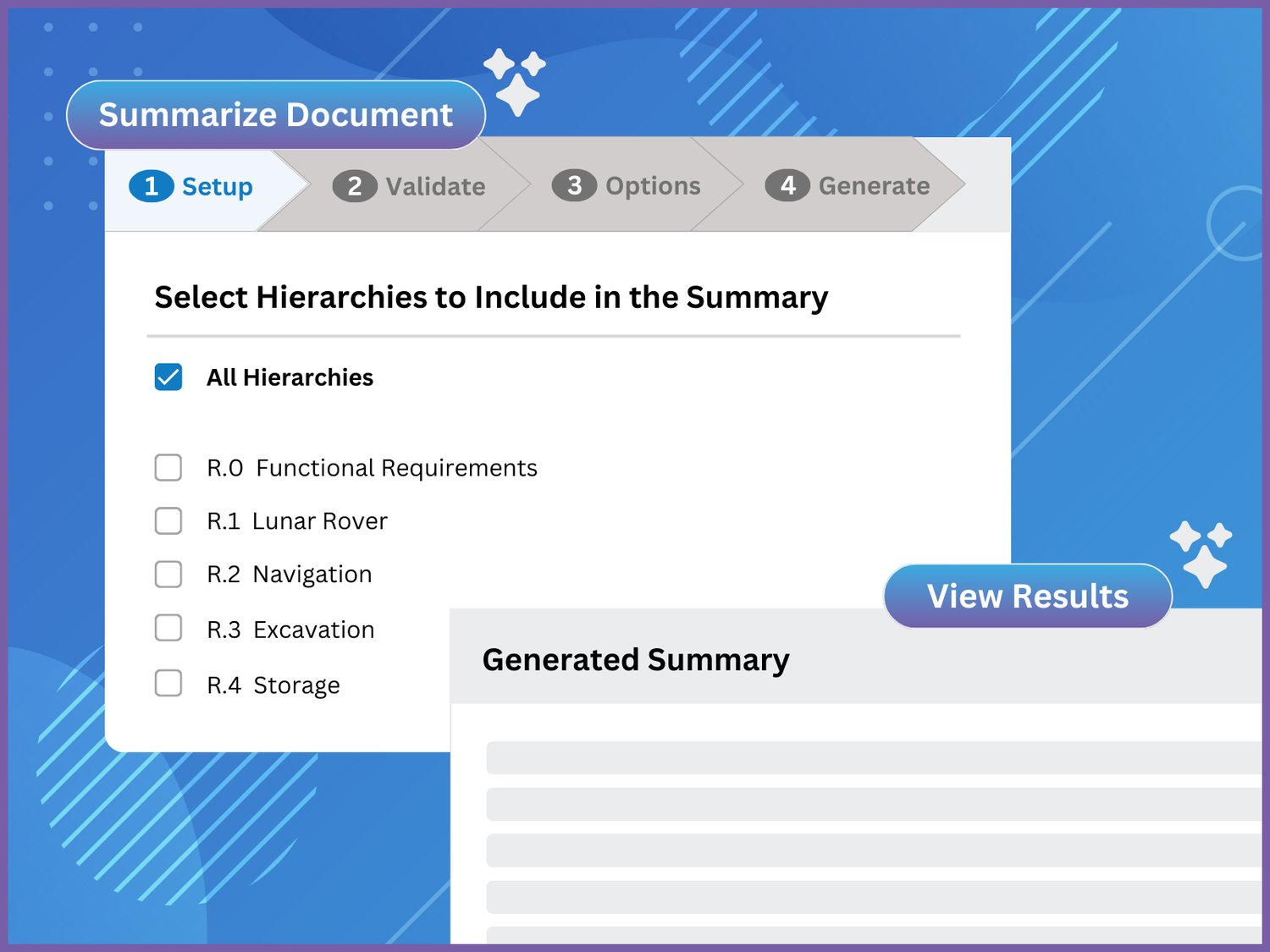Click the numbered circle for step 1
Screen dimensions: 1270x952
click(151, 186)
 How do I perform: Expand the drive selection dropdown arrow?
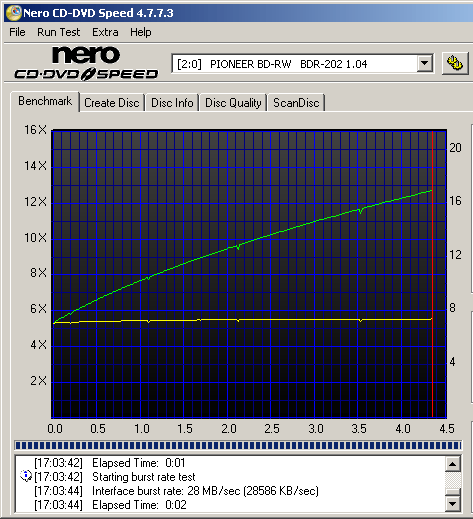point(425,63)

**WORK INSTRUCTION:** Nothing but the lines from the one containing "How do I perform: Expand" through the end of the entries should be written out, exactly and without pictures.

**TASK SOLUTION:**
 How do I perform: Expand the drive selection dropdown arrow?
point(425,63)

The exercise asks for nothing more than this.